The owner of Frankie & Benny's has revealed it is in talks with its landlords over restructuring plans - which could see the closure of up to 120 of its sites.

It is understood that the casual dining business - owned by The Restaurant Group (TRG) - is set to permanently close between 100 and 120 restaurants, in a move which will affect between 2,000 and 3,000 employees.

While the move could see the New York-Italian themed restaurant chain disappear from a number of locations across the country, it might lead to some good news for fans of Wagamama.

Glasgow Times:

What has the company told investors?

The company, which had not commented on the closure reports, told investors on Monday, June 8, that it is “in discussions with our landlords regarding potential restructuring options for our leisure estate”.

TRG’s leisure restaurant business primarily consists of Frankie & Benny’s, but also covers its Wagamama, Coast to Coast and Garfunkel’s chains.

Glasgow Times:

What about Wagamama?

While the company is focusing on re-evaluating its portfolio of Frankie & Benny's restaurants, it has said that its Wagamama business, airport concession and pub operations - all of which are also owned by The Restaurant Group - will not be affected by these discussions.

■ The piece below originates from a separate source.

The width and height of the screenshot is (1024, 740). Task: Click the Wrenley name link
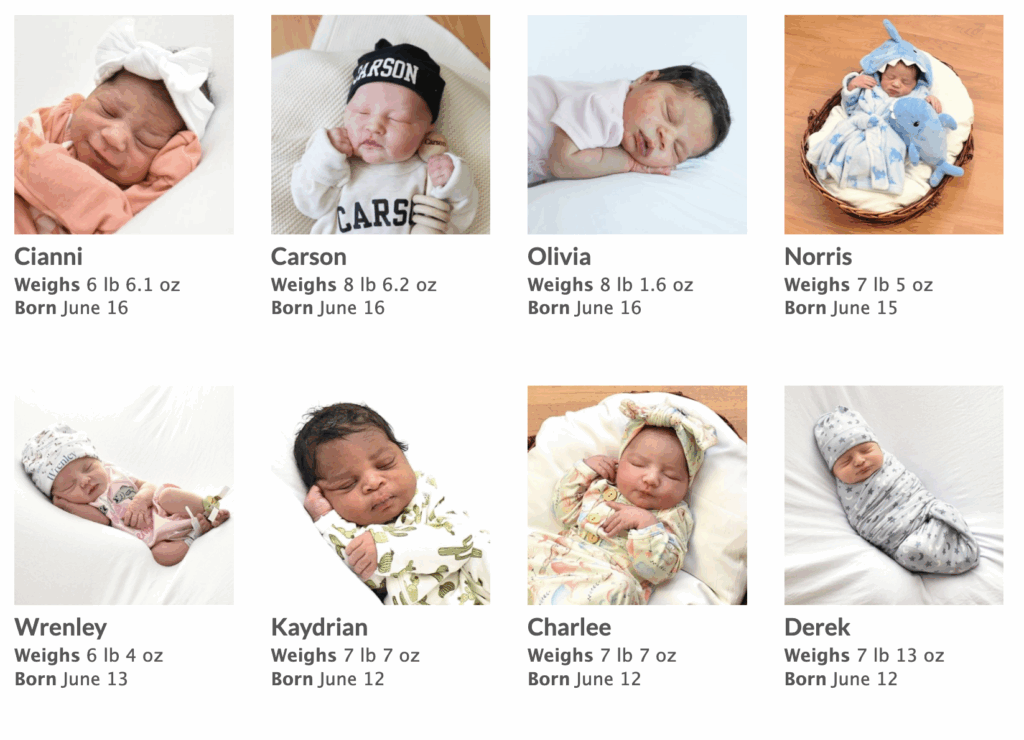tap(61, 628)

Earlier in the year, the company unveiled plans in February to close a large number of Frankie & Benny's stores, but vowed to limit job losses by converted a small number of branches into Wagamama and 'redeploy' as many staff as possible to work there.

However, since fresh news emerged of the company's cost-cutting plans last week, it remains unclear if The Restaurant Group are still considering such an idea.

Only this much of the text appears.